TSK Nasıl Değişir?

Devam eden her tartışma, bir yönüyle Türkiye'deki kamplaşmaların varlığını keskinleştiriyor. Ancak diğer yandan bu süreci yaşamadan bir yere varmak da mümkün görünmüyor.

Gerek açılımla ilgili yaşananlar, gerekse Türk ordusunun merkezinde yer aldığı 'belge' tartışmaları, eninde sonunda bizi daha sağlıklı bir zemine taşıyacaktır.

***

MHP, bir yandan açılımla ilgili sert duruşunu korurken, öte yandan Devlet Bahçeli'nin liderliği, biriken öfkenin sokakta bir çatışmaya dönüşmemesi yönünde ciddi bir sınav veriyor.

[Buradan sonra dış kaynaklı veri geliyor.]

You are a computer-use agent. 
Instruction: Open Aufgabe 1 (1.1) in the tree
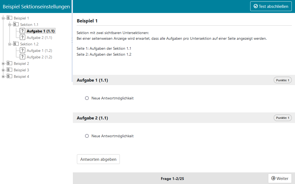[x=40, y=31]
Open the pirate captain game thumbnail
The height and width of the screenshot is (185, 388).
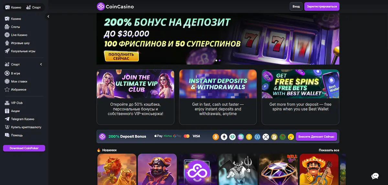[x=157, y=169]
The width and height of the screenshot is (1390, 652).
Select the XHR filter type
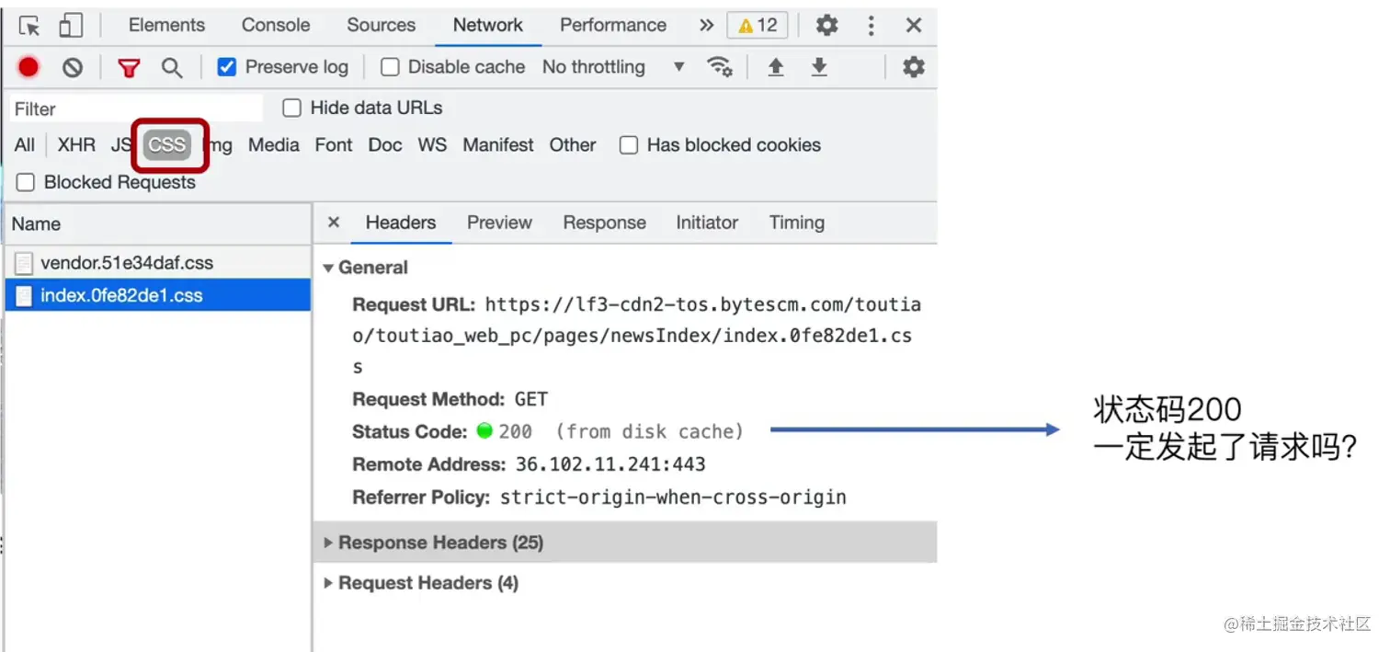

MHP'nin kısa bir süre sonra gerçekleşecek kongresi, bu duruşu değiştirecek bir sürecin önünü açabilir mi? Meselenin kongre merkezli görülemeyecek kadar kapsamlı olduğu açık. Bugünkü manzara bizi yanıltmasın. Bu siyasi partinin Türkiye'nin yeni rolüne uygun bir dönüşüm yaşaması, sanıldığından çok daha kolay olabilir.

***

CHP'nin durumu daha farklı. Bu partinin özellikle siyasi merkezde, geleneksel bürokrasi üzerinde sağladığı baskı; açılım ve TSK'nın konumu gibi alanlarda ciddi bir direnişi besliyor.

Deniz Baykal'ın 'ergenekon avukatlığı' çıkışı kuşkusuz basit bir tepkiden ibaret değildi. Aksine Baykal'ın, Türk devlet yapısında ciddi bir değişimi ifade eden bu davayı, kendi bulunduğu yerden ne kadar doğru okuduğunun ifadesiydi.

***

DTP, açılım konusundaki tavrıyla, böyle bir sürece katkı sağlayacak demokratik tecrübeden ve birikimden yoksun olduğunu bir kez daha gösterdi. Nitekim bu sürecin devamında DTP'nin temsil kabiliyeti daha ciddi tartışma konusu olacaktır.

Bu partiye 'Kürtleri temsil eden yegane laik organizasyon' gözüyle bakanlar, aslında DTP'nin en önemli zaafını tanımladıklarının ne kadar

farkındalar bilemiyoruz.
Fakat gerçek şu: Dışişleri Bakanı Ahmet Davutoğlu'nun son Irak ziyaretinin kapsamı ve Mesut Barzani'yle birlikte verdiği mesajlar, Kürt sorununda DTP'ye (ve elbette PKK'ya) bırakılamayacak kadar ciddi bir noktaya gelindiğini gösteriyor.  Eve dönüş ve açılım süreci, kısa molanın ardından yeniden yola devam ederse, Kürtleri temsil iddiasındaki tüm örgütlenmeler hızla değişime uğrayacak ya da tasfiye olacaktır.

***

Orduya gelince. Sahip olduğu ittifakları, algıları, duruşu değişen bir ordu, aslında ciddi bir 'misyon' değişimi yaşıyor demektir. TSK'nın kendi içinde böyle bir değişimi yönetmesinin kolay olmadığı ortada. Nitekim 'belge' tartışmalarında daha işin başında gerekeni yapmayıp, sorunu 'kangren'e dönüştürmeleri hayli kötü bir örnek.

TSK'nın sistem içindeki yerinin doğru tanımlanması için sadece yasal düzenmeler yapmak yetmiyor. Diğer yandan neden yeni bir 'misyon'a ihtiyaç duyulduğunun da doğru anlatılması gerekiyor.

Bu anlamda Başbakan Tayyip Erdoğan'la, Genelkurmay Başkanı İlker Başbuğ arasındaki görüşme ve diyalog zemininin devamı büyük önem taşıyor. Belge sorununda ortaya çıkan yüksek tansiyona rağmen, özellikle Başbakan'ın olup biteni ele alışındaki soğukkanlılık, bu sağlıklı zeminin devam edeceğine işaret ediyor.

***

Türkiye'nin önündeki soru şu: Bölgenin ve dünyanın gerçeklerinden kopuk tezlerle sistem içindeki yerini tartışmak adına orduyu güçsüz kılmak mı? Yoksa Türk ordusunu yeni hedefler doğrultusunda dönüştüren bir dönemin kapılarını açmak mı?

İkinci tercihi işaretliyorsanız; ordu, kendi hükümetinin aleyhinde planlar yapan değil, siyasi iradenin gösterdiği hedefleri çalışan bir dinamizme kavuşur.